FF: What do you think the future of WorkTexas and CTE more broadly looks like?

VR: If this were Mike Feinberg that you were interviewing, he’d want to be in every high school and bring WorkTexas’s network of employer partnerships to really inform schools about what it is that industry is looking for. And oftentimes those conversations are left with CTE personnel, but he’s interested in bringing in those that are leading the academic departments within these high schools to talk more broadly about how to connect what the students are learning in classes to what employers are going to be looking for. Again, it’s not about saying, “Oh, you’ve already been placed in this particular track, and you’re going to be doing solely welding.” It’s about empowering students to be set up for a smooth transition, whether it’s college and/or the trades.

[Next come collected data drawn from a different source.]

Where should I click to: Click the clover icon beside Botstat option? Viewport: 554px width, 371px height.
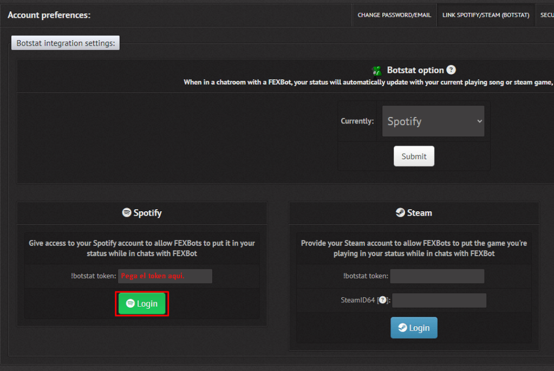[377, 70]
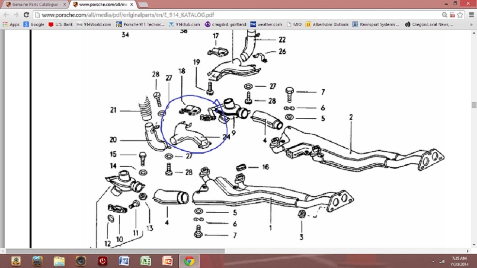Bookmark this page with the star icon
The image size is (477, 268).
tap(459, 15)
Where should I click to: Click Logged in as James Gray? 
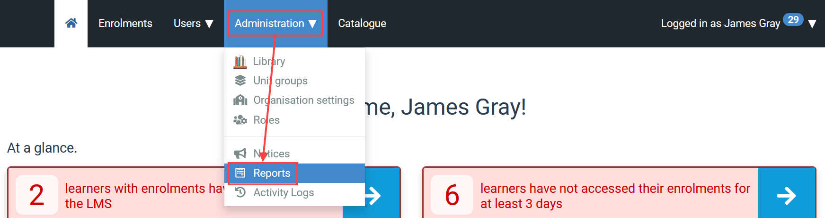720,23
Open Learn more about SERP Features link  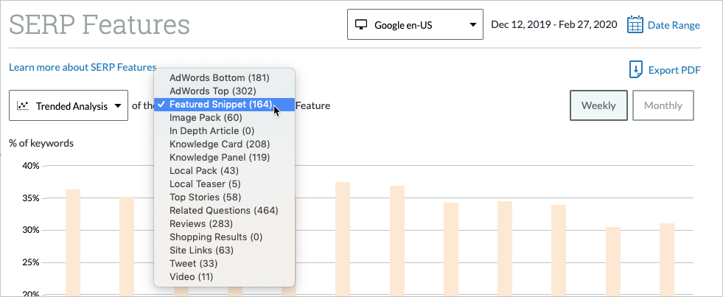[x=83, y=67]
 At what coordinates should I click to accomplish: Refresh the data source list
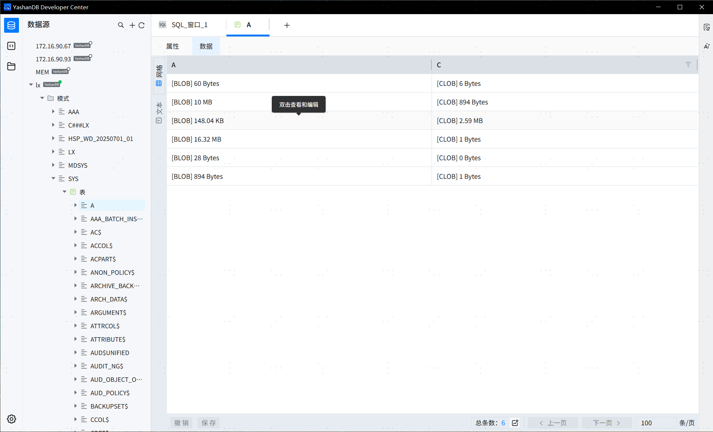point(142,25)
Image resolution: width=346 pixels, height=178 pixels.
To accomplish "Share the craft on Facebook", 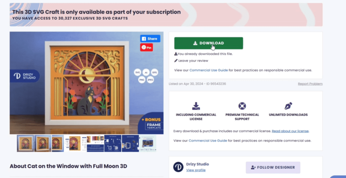I will click(150, 39).
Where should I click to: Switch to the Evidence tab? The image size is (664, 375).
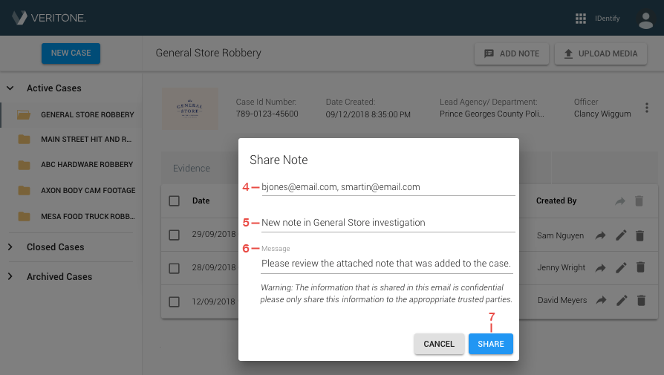click(192, 168)
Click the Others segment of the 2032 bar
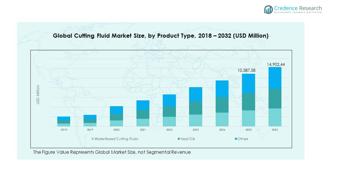Screen dimensions: 348x181 click(275, 78)
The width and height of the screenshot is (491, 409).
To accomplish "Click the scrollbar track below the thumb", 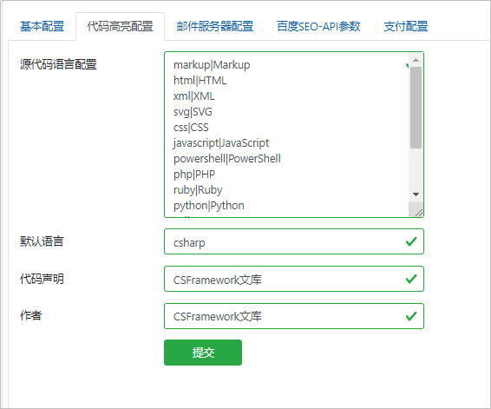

While we’ve partnered up with Premier High School here at Gallery Furniture, we’re going to be expanding and integrating within Premier High Schools here in Houston. And Mike’s goal is to serve as a model for other ISDs who are looking to figure out how to integrate CTE. It’s like “CTE plus,” and the plus is the employer partners, the training partners, and how we can make sure that their ideas, perspectives, and feedback are really integrated within what high school students are being taught so that it is setting up these students to make that transition from twelfth grade to plus, whatever the plus is.

This interview has been lightly edited for length and clarity.